La prima puntata, intitolata “L’attesa e il successo”, ci riporta al 6 gennaio 1976. Quel giorno i telespettatori trovarono nella calza della Befana una sorpresa inaspettata. Un personaggio letterario nato quasi un secolo prima conquistò improvvisamente il pubblico italiano.
La nascita di un divo
Incredibilmente, Sandokan era già apparso in televisione nel 1974. Ugo Gregoretti e Gigi Proietti lo avevano interpretato senza particolare clamore. Tuttavia, questa volta qualcosa cambiò radicalmente. In pochi giorni Kabir Bedi, attore indiano allora sconosciuto, divenne un divo nazionale.
I numeri di un successo straordinario
Domenica 11 gennaio la seconda puntata racconta “Sandokan primo in classifica”. Tra gennaio e febbraio 1976 le sei puntate registrarono una media di 27 milioni di spettatori. L’indice di gradimento raggiunse quota 84, un risultato eccezionale.

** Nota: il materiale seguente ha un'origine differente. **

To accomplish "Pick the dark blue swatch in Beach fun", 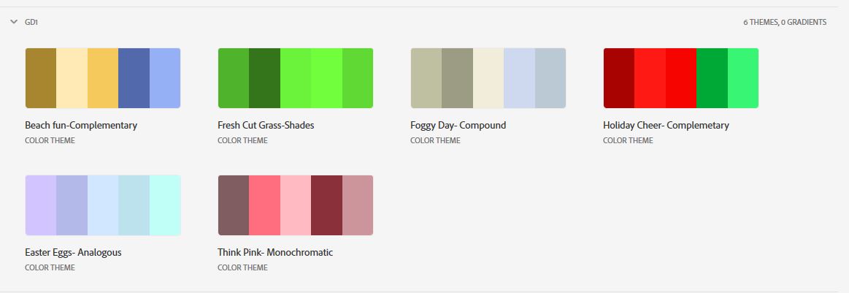I will (x=134, y=78).
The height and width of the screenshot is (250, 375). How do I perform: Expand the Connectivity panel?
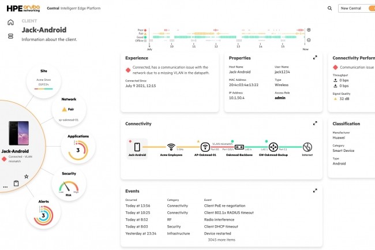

Inoltre, lo sceneggiato generò un fenomeno commerciale senza precedenti. Magliette, giocattoli, album di figurine e libri invasero il mercato. La sigla, composta dagli Oliver Onions (pseudonimo dei fratelli De Angelis), conquistò il primo posto in classifica.
Quando il successo diventa parodia
L’ultima puntata, “Dopo il boom, la parodia”, racconta cosa accadde dopo. Come ogni grande successo, anche Sandokan finì per essere parodiato. A fine 1976 Franco Franchi e Ciccio Ingrassia, insieme a Daniela Goggi, crearono “Sandocat” nello show “Due ragazzi incorreggibili”.
La parodia imitava le gesta della Tigre della Malesia e della Perla di Labuan. Questi personaggi avevano conquistato milioni di ragazze e ragazzi italiani. Pertanto, rappresentavano un terreno fertile per la satira televisiva.
Un appuntamento da non perdere
Rai Storia offre dunque un’occasione unica per rivivere quel periodo. Il programma permette di comprendere come uno sceneggiato televisivo possa trasformarsi in fenomeno culturale. Attraverso filmati d’epoca e testimonianze, emerge il ritratto di un’Italia affascinata da avventure esotiche.
L’appuntamento è fissato ogni domenica alle 21.10. Un viaggio nella memoria collettiva che racconta molto più di una semplice serie televisiva. Racconta un’epoca, i suoi sogni e le sue passioni.